In May I was involved in a neat project using technology to save whales from ship traffic off Boston (the Boston Globe described it here). Parts of Boston resemble a far-western county of Ireland, and one upshot is you can walk into any bar and get the world’s most famous stout, Guinness. Fizzed with nitrogen instead of carbon dioxide, the bubbles are tiny and soft, yielding a creamy taste rather than a carbonated sting. This beer is much milder (and lower in alcohol) than its reputation. Order it on a whim.

By June I was ensconced in an upstate New York lifestyle complete with a backyard vegetable garden and nonstop bicycling. During those sweltering months two brews from the Ithaca Brewery kept me alive: the fearsomely hopped Cascazilla Ale and its only slightly less wanton sibling, Flower Power India Pale Ale. Cold, fruity in the throat, and searingly carbonated.

A return to the West Coast over July 4th brought me back inside the blessed distribution halo of the Deschutes Brewery.

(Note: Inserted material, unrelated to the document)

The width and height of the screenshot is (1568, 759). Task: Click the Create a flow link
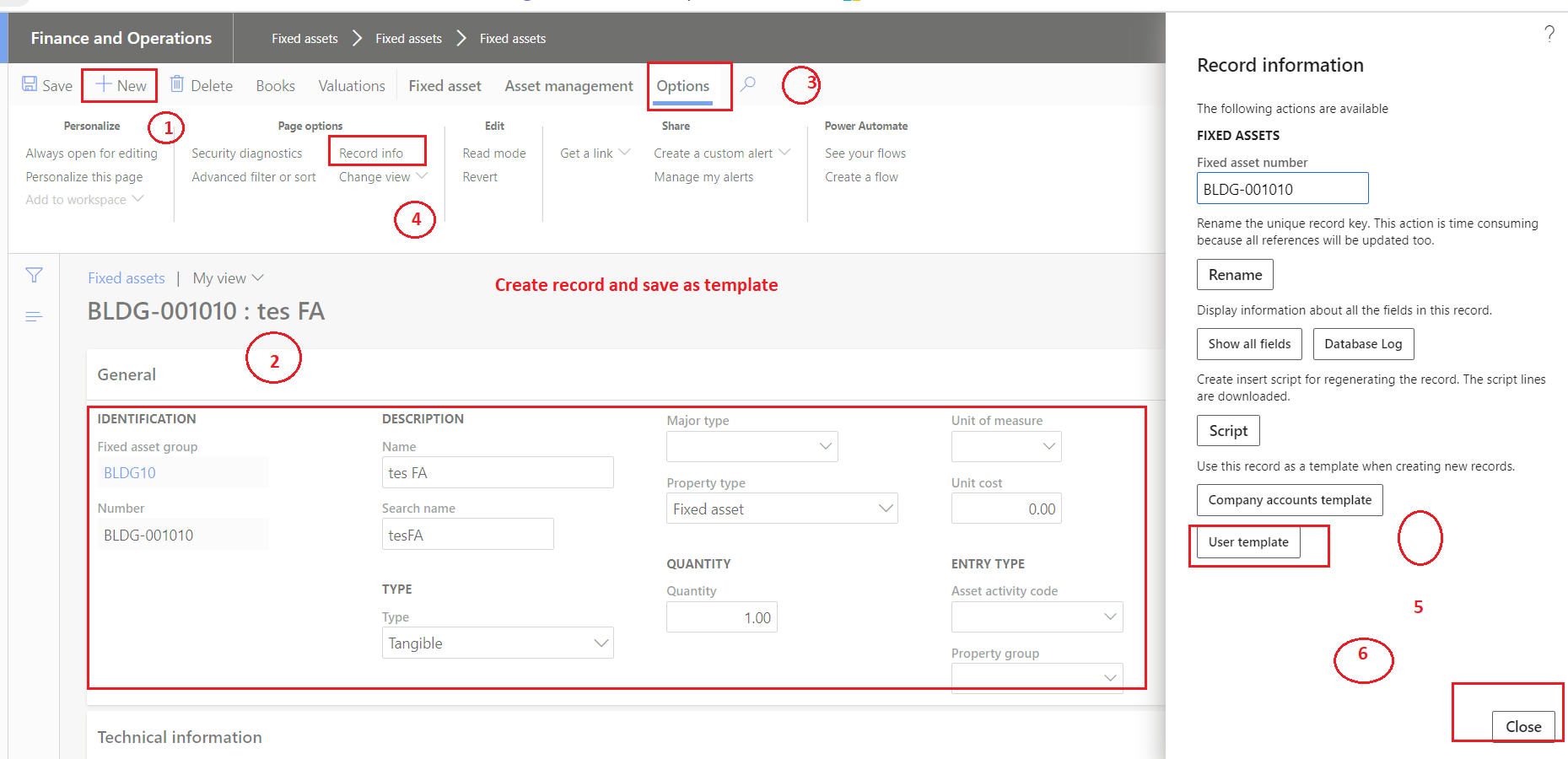[x=861, y=176]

If it’s hot, you drink Mirror Pond Pale Ale. If it’s cold and damp, Black Butte Porter. And if night is falling and your time out West is nearly over, you spend all your energy drinking Obsidian Stout. Many people fault this beer for being too complex for a stout. It’s smoky, peaty to the point of whiskeyness, with a sweetness that vanishes halfway through the sip. My longtime favorite beer, it’s like drinking mouthfuls of the winter solstice.

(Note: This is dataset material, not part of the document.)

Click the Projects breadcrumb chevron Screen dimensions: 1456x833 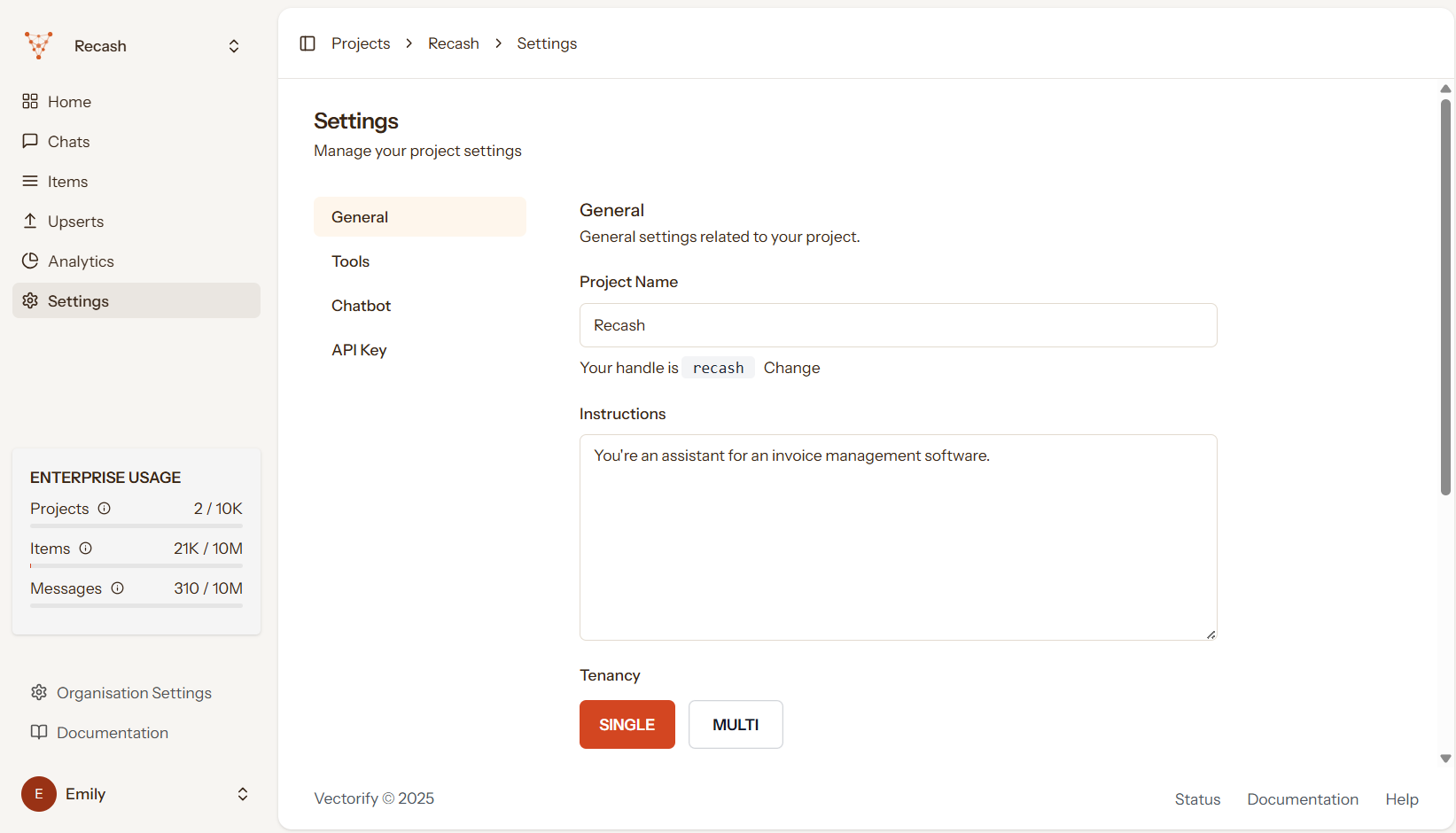coord(408,43)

The highlight of August was a friend’s wedding, and with it the opportunity to drink from a keg of authentic, locally brewed root beer. If you haven’t done this recently, give it a try. Good root beer (non-alcoholic, of course) is sweet, rich, and caramel, with that woodsy taste of birch twigs and fragrant roots, reminding me of damp Appalachian hollows and fallen leaves.

In September my carefully planned birthday weekend on Martha’s Vineyard coincided with a drive-by drenching from Hurricane Kyle. Under the circumstances, huddling in the Offshore Ale Company in Oak Bluffs was a good way to spend the afternoon. I drank the Steeprock Stout and shelled peanuts as rain poured down in torrents through our car’s sunroof.

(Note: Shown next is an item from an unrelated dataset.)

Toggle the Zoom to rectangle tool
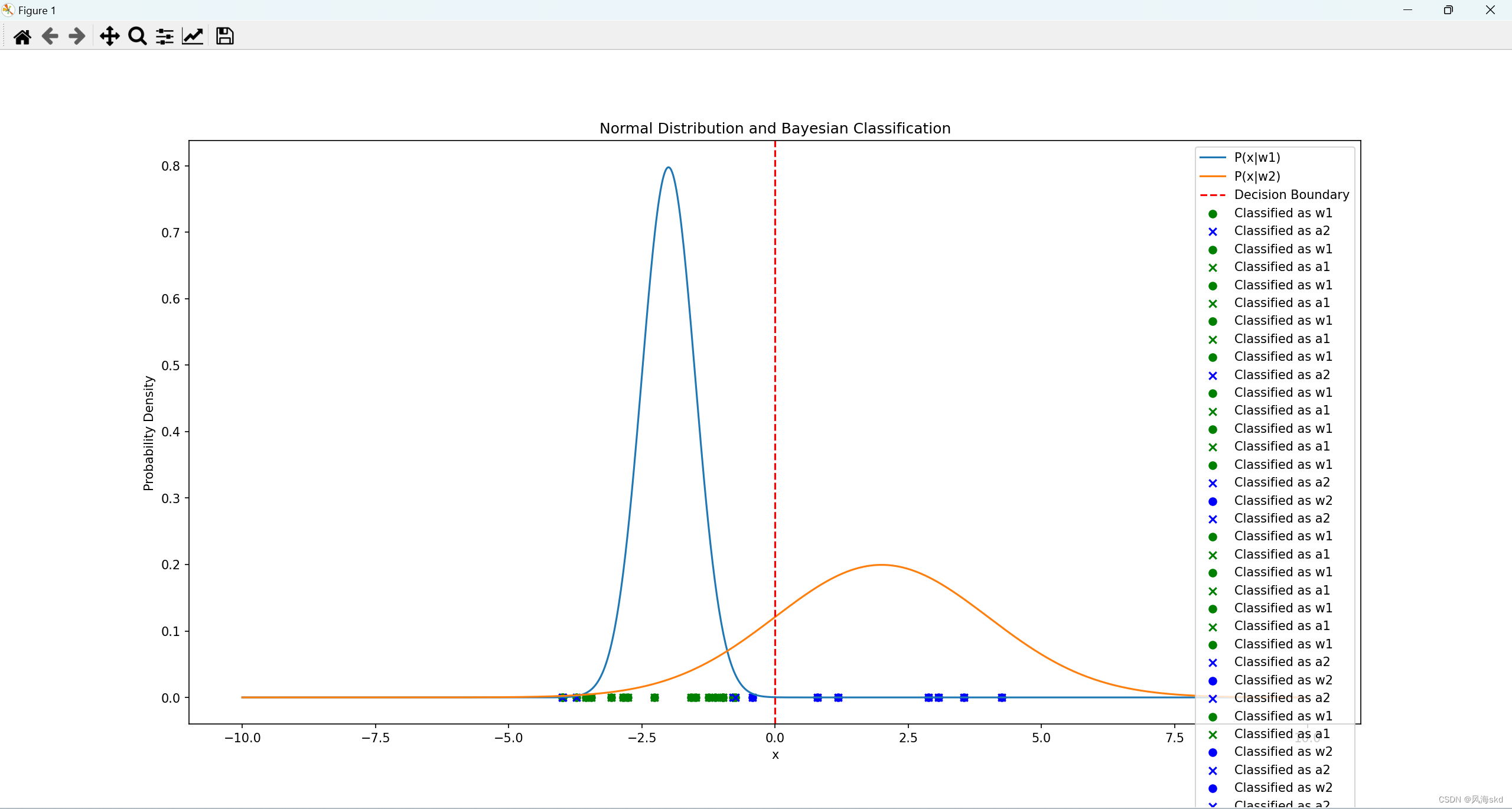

October. Foolish brewery names are a constant risk in an industry dominated by young guys who spend a lot of time drinking. But don’t write off Smuttynose Brewery just yet. (It’s actually the name of a quaint island off New Hampshire.) One way or another, their Robust Porter gets the name exactly right. Great beers should evoke tastes rather than ladle them onto your tongue, and that’s the way this beer treats its dark sugars and woody bitterness.

In November I discovered Butternuts brewery’s Moo Thunder canned stout. It’s a good, Guinness-like stout that gets extra points for delivery. Aluminum takes much less energy to recycle than glass, so putting beer back into cans, and keeping the flavor intact, strikes a blow for the environment. Pour it into a glass and feel virtuous while you watch the head develop.

I’m still auditioning brews for the role of “beer of December”, and I have high hopes of encountering some promising newcomer as I head out on a holiday-season road trip. Surely someone out there can offer a suggestion or two?